Checklist
What not to paste into AI tools at work.
A practical safety filter for office workers before using AI.
Why this matters
Most AI anxiety starts with not knowing what is safe.
This page gives the user a simple pre-flight check before they paste anything into an AI tool. It is deliberately conservative for people using public or unclear workplace tools.
Use today
Rewrite the task without the real details.
If the AI can help with the pattern of the work, it does not need the real customer, employee, project, contract, or financial details.
Use this before your first prompt.
- Customer, client, patient, or employee names.
- Financial figures, contracts, internal strategy, or legal details.
- Passwords, API keys, personal identifiers, or private messages.
- Anything your workplace has not approved for AI use.
- Use placeholders such as [customer], [project], or [date].
- Describe the type of task instead of pasting the real document.
- Use public or generic examples while learning.
- Ask AI to help create a safe prompt before sharing context.

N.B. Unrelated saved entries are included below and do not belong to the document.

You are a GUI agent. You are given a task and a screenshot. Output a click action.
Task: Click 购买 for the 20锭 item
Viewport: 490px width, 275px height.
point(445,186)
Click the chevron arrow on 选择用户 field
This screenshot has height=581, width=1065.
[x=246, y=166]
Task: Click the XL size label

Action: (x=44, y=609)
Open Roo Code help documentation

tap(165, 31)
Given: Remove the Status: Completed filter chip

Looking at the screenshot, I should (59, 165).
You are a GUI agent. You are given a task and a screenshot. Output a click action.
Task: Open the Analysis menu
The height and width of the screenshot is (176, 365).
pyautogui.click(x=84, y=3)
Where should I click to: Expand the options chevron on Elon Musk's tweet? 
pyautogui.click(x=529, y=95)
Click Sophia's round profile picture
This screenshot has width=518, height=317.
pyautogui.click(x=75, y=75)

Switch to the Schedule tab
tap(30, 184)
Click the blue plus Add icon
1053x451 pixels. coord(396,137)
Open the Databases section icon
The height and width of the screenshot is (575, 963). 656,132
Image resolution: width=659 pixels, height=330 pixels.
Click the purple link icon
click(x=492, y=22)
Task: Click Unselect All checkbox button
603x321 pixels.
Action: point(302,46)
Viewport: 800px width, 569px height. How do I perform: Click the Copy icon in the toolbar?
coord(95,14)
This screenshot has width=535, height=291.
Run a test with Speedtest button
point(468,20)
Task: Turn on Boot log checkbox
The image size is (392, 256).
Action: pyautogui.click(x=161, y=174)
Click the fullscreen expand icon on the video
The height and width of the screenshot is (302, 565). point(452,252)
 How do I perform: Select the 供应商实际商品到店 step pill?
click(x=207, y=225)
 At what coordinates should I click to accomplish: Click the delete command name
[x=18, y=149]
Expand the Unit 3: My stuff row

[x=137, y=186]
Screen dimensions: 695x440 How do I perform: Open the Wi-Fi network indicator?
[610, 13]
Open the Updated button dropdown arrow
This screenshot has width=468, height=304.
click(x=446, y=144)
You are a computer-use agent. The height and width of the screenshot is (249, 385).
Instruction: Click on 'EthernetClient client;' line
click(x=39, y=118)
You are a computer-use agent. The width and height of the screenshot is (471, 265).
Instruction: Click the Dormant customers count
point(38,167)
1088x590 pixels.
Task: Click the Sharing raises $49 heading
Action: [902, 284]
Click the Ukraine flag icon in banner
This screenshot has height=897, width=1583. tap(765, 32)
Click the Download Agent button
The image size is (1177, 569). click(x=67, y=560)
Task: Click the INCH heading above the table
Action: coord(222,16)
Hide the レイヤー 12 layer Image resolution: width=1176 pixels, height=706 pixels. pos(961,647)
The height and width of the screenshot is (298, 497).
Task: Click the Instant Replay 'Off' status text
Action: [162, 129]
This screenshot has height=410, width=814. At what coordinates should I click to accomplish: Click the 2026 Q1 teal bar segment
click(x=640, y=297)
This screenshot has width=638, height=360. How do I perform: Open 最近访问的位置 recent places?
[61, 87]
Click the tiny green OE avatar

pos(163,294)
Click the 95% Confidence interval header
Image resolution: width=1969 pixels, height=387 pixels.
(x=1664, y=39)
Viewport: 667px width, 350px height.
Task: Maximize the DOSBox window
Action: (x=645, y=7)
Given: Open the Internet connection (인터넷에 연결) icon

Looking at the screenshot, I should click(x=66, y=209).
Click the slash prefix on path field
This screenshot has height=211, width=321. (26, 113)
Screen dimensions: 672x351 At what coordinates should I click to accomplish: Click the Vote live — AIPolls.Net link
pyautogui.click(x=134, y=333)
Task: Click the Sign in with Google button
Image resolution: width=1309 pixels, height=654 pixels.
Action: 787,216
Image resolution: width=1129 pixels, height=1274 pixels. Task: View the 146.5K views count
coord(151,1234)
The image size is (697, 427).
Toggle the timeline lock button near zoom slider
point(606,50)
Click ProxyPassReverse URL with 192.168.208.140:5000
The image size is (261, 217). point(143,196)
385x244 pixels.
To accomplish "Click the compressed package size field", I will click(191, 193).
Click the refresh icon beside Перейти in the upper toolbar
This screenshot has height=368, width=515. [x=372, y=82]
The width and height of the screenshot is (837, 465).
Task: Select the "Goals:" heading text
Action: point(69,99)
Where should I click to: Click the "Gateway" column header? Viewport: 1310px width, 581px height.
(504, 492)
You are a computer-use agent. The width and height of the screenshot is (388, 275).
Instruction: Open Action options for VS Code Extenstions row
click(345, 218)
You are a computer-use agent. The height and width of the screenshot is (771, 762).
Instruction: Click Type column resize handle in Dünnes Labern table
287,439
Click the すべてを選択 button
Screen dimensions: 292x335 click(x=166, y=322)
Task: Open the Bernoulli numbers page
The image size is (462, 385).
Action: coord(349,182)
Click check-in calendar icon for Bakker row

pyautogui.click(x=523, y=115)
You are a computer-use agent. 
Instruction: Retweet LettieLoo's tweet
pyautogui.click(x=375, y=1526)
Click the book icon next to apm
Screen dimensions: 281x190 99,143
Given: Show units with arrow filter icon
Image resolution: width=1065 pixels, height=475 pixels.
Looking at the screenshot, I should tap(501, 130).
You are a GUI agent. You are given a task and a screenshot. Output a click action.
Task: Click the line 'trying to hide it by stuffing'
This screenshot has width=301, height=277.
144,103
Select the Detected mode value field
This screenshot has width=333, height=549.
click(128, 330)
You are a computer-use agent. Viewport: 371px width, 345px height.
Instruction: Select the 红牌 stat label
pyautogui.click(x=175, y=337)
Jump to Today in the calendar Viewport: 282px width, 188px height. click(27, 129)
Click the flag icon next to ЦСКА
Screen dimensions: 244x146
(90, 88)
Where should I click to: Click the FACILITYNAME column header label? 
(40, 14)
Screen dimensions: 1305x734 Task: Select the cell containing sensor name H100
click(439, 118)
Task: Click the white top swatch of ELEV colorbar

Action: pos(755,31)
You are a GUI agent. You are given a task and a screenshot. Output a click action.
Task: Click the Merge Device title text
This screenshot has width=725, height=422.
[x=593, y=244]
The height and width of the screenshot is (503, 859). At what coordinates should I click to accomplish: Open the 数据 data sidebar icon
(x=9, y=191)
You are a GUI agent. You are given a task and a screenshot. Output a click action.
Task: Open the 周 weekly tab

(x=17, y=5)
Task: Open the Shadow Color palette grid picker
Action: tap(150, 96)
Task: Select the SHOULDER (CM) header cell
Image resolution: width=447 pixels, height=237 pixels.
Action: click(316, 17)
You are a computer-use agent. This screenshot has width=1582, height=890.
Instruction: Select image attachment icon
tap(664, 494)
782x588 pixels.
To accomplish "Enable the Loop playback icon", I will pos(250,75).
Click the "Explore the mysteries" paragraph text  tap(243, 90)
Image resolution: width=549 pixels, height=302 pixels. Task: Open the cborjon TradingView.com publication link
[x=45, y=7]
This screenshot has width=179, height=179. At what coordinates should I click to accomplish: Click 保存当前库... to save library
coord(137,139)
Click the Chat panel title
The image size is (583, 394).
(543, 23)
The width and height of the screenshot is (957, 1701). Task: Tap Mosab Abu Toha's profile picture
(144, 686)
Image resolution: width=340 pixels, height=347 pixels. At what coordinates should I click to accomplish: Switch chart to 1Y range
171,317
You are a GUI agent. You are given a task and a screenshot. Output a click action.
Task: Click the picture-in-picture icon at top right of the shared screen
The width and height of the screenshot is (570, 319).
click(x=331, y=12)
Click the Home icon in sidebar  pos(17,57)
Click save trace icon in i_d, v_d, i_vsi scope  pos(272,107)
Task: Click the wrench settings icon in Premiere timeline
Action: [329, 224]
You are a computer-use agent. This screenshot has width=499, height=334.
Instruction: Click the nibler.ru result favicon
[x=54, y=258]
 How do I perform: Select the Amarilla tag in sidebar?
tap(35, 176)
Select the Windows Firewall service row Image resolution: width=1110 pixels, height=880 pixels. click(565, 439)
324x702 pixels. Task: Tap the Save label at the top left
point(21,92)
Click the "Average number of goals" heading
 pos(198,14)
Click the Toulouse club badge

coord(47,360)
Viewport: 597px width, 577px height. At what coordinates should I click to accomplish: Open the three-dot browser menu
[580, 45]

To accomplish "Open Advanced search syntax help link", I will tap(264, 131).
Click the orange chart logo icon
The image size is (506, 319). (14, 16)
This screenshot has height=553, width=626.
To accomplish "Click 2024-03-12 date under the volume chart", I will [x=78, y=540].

If your workplace rules are unclear, use the conservative default.
Use approved tools only.
If you do not know whether a personal AI account is acceptable for work content, assume it is not.
Remove real details first.
Practise with placeholders, invented examples, public information, or a description of the task pattern.
Check before sharing.
Verify names, numbers, dates, policy claims, links, and recommendations before you send or rely on the output.
Ask where review happens.
For anything affecting people, money, customers, compliance, or reputation, identify the human reviewer before using AI output.